Wes Anderson, the man whose stacked casts and uniform, candied aesthetics are so consistent that his name is now an adjective that has seeped into the real world, is seldom associated with newness. But in The Wonderful Story of Henry Sugar, his latest movie that just premiered at the Venice Film Festival, the director feels like he’s in experimental territory. He’s riding on a high: earlier this year, his latest feature Asteroid City premiered at this festival’s direct competitor, Cannes, to a sea of strong reviews.
In some ways, Asteroid City crystallised what Wes is so great at. It was a love story, but also a deep thinker’s reflection on grief and responsibility — mixed with a tale of alien-fuelled hysteria. It was a well decorated opera cake, each layer important. The Wonderful Story of Henry Sugar, one part of a soon-to-be-unveiled anthology film made up of Roald Dahl’s short stories. Henry Sugar is the longest of the four; the others, Wes confirmed at a press conference, are The Swan, Ratcatcher and Poison.

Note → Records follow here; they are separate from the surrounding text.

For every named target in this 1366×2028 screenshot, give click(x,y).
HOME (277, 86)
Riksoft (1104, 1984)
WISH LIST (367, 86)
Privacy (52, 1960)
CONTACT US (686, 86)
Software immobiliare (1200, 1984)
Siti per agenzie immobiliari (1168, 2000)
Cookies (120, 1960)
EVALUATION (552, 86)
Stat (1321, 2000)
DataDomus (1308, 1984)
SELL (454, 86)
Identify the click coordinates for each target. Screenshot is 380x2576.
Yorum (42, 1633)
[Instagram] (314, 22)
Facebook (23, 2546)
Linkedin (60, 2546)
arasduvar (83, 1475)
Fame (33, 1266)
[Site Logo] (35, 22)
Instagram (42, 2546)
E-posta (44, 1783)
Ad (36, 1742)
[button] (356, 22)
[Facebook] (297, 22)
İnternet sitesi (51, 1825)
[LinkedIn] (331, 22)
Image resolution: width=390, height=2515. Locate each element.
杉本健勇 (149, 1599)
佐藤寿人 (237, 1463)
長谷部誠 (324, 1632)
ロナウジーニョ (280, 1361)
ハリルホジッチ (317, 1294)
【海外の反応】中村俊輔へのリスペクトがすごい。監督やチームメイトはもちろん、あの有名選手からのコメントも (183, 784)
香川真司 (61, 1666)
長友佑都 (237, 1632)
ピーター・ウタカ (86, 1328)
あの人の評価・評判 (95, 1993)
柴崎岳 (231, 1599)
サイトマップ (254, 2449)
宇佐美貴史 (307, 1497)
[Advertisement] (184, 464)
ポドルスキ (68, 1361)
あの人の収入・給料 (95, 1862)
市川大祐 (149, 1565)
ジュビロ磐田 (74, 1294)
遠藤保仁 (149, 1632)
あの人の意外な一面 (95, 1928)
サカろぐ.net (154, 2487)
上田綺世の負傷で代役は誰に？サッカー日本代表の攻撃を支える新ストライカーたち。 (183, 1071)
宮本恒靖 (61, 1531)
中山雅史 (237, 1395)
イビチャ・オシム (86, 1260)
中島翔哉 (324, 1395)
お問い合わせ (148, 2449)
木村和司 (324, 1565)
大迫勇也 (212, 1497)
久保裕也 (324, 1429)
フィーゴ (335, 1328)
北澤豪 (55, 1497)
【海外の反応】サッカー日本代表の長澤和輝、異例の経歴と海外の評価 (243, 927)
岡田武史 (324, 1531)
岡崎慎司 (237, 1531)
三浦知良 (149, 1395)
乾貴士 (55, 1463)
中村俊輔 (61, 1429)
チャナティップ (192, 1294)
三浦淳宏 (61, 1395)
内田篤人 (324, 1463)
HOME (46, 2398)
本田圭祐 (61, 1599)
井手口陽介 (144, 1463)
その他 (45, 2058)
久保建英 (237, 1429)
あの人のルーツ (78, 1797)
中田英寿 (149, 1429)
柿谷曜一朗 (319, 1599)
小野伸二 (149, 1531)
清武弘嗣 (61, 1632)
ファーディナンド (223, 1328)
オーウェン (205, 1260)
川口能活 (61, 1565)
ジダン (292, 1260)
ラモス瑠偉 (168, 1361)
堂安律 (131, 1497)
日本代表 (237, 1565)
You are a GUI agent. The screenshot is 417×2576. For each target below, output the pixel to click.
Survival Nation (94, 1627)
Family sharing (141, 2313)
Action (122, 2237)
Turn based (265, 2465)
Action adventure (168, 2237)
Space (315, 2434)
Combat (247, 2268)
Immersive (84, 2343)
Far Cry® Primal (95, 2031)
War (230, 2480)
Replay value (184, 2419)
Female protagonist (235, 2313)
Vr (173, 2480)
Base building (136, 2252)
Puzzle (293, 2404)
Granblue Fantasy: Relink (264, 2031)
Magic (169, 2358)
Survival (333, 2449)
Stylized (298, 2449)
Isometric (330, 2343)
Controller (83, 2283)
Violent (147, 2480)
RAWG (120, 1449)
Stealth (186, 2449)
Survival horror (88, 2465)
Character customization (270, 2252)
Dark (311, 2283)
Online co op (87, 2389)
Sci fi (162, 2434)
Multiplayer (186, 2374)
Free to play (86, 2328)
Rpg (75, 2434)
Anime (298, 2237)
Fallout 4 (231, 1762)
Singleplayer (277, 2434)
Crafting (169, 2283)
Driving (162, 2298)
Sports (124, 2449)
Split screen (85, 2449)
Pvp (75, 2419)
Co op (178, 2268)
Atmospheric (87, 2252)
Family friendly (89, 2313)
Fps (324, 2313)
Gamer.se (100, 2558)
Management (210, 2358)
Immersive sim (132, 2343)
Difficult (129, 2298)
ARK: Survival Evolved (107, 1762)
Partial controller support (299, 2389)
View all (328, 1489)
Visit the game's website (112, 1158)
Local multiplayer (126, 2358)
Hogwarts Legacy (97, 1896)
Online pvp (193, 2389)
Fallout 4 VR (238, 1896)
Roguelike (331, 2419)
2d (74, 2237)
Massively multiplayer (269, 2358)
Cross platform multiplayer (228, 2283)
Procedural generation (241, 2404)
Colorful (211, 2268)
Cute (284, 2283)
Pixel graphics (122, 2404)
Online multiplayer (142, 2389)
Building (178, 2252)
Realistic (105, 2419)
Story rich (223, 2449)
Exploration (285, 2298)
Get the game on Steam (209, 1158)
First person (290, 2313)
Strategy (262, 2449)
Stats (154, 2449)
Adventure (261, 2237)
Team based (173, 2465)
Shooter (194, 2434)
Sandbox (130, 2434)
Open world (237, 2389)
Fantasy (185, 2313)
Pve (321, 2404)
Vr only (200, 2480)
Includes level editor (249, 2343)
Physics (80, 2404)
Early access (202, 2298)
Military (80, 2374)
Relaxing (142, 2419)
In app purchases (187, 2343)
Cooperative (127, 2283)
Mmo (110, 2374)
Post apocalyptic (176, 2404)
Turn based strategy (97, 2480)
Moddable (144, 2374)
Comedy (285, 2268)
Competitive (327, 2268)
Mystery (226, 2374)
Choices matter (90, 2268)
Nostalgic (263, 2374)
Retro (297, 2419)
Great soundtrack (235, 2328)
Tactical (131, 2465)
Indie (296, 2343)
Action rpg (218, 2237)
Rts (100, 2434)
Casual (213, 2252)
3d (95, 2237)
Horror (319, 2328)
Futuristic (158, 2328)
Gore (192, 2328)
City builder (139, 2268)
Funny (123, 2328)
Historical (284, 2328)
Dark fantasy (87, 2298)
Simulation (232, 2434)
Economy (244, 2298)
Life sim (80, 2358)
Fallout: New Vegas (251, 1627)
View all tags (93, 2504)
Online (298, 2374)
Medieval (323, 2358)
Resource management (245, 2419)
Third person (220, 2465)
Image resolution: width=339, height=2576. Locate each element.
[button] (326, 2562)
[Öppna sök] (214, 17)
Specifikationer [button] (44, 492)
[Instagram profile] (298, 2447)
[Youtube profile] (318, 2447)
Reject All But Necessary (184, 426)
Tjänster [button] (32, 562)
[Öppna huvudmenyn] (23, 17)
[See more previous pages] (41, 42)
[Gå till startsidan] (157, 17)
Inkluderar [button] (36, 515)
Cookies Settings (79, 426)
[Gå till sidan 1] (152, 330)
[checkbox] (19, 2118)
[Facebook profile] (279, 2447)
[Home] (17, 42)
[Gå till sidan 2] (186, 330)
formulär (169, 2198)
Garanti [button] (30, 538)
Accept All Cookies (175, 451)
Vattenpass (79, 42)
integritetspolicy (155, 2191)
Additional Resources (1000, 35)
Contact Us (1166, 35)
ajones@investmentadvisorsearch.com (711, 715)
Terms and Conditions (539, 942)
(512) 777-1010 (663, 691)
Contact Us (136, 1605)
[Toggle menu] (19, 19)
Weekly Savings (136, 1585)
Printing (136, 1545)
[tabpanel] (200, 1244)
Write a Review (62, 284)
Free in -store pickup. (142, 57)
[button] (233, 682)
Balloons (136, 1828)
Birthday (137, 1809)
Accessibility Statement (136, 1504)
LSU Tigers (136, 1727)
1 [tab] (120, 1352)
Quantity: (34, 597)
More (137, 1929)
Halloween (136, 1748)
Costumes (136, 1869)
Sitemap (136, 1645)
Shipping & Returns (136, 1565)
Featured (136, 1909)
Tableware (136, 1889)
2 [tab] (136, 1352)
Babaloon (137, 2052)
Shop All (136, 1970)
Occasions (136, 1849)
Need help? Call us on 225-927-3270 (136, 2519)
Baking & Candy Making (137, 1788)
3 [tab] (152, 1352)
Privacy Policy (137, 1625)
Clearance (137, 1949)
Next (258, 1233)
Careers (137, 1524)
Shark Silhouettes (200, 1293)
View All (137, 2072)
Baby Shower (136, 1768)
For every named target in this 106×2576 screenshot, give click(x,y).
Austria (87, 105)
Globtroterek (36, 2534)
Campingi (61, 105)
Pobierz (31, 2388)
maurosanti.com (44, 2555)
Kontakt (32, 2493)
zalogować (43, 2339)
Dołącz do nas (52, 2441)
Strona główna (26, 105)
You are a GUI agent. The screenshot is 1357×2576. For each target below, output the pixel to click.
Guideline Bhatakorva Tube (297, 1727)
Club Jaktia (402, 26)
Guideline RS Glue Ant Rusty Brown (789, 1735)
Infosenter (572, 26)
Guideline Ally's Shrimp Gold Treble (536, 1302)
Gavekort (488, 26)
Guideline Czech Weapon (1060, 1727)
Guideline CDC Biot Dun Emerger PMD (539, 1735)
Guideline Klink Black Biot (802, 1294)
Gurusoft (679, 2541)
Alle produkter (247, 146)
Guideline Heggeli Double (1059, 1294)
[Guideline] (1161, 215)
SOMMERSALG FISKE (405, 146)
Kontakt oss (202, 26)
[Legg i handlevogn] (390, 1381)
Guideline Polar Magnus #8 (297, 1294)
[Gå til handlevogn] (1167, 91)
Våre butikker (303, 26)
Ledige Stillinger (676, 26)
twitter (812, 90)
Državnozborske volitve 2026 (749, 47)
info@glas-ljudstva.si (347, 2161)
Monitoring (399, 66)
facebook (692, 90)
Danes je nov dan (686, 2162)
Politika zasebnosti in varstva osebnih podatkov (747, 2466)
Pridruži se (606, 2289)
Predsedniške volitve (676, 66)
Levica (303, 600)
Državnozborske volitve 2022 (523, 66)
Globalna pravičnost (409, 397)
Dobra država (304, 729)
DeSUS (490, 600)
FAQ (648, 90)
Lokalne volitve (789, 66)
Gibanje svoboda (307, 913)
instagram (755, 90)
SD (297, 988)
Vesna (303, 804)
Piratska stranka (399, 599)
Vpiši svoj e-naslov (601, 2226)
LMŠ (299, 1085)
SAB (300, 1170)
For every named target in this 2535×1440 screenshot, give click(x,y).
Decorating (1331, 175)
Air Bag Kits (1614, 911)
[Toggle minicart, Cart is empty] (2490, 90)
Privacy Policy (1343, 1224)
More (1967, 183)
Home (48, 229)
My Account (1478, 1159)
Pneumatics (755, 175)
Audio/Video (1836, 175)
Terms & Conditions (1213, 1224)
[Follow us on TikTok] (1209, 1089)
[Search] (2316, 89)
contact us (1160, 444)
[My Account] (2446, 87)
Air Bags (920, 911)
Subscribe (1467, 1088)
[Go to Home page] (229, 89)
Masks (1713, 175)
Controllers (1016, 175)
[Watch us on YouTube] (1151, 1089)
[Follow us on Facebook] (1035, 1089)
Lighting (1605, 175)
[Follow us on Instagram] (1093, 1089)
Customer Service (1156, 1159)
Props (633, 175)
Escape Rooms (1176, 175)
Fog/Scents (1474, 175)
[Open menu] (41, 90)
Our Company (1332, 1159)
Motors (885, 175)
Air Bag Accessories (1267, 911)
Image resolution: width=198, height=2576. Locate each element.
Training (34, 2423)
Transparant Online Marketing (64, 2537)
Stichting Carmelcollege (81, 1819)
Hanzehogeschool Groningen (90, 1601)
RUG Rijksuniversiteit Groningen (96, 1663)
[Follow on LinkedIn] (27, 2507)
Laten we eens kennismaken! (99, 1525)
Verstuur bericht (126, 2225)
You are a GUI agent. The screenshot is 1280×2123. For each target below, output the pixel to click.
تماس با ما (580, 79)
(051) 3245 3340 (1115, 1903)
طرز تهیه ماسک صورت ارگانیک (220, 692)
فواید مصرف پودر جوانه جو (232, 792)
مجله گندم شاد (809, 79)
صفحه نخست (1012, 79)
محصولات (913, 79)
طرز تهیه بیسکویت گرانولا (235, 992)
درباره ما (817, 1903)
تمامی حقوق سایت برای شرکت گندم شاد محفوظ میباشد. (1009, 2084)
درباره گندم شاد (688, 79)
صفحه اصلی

We were promised something different a few months ago, when Wes told a journalist that Henry Sugar was “not a movie”. Technically, that’s incorrect, but spiritually, you can see where he’s coming from. Henry Sugar is a neat, zippy package: a film presented with the fluidity of theatre and the dexterity of Roald Dahl’s literary language.
The film makes much use of both: Roald’s Henry Sugar story is a Russian doll tale, with characters almost living inside the voices of others. In the film, as in the book. the titular character (played by Benedict Cumberbatch) is a pompous Englishman who walks through life with the kind of languorous energy reserved for the rich. On a rainy day in a friend’s mansion — with all outdoor activities off limits — he stumbles across a book in the library written by a doctor, Dr Chatterjee (Dev Patel), recounting the story of Imdad Khan (Ben Kingsley), a Yogi guru who miraculously claims to be able to see without the use of his eyes. Henry, a sleuth, sees potential in his practise as a moneymaking scheme.
Wes Anderson treats Roald Dahl’s words so sacredly that he is actually in the film: Ralph Fiennes plays the author in the film, sitting in the writing hut at Gipsy House, his home. He has his own dialogue, and he starts the tale’s narration before passing it on from one character to the next.
The film in parts sees its characters recite his writing verbatim, down to the “he said” and “I said”. It feels like a radio play performed on stage: screens fall in front of characters; stage lighting visibly switches from one angle to the next, as if we’re in the stalls watching it unfold in front of us. Special effects are non existent, instead there’s an obvious practical element to these moments. (When one character learns how to concentrate so well he can float above the ground, a box painted to resemble the also painted backdrop props him up.)
It’s a film full of texture and colour, so decadent and alive that you can get swept up in its visual beauty. But that Roald Dahl sense of strangeness, the sense of humour, is baked lovingly into its frames.
‘The Wonderful Story of Henry Sugar’ will be released in cinemas on 20 September, before being released on Netflix on 27 September. This review is from the Venice International Film Festival.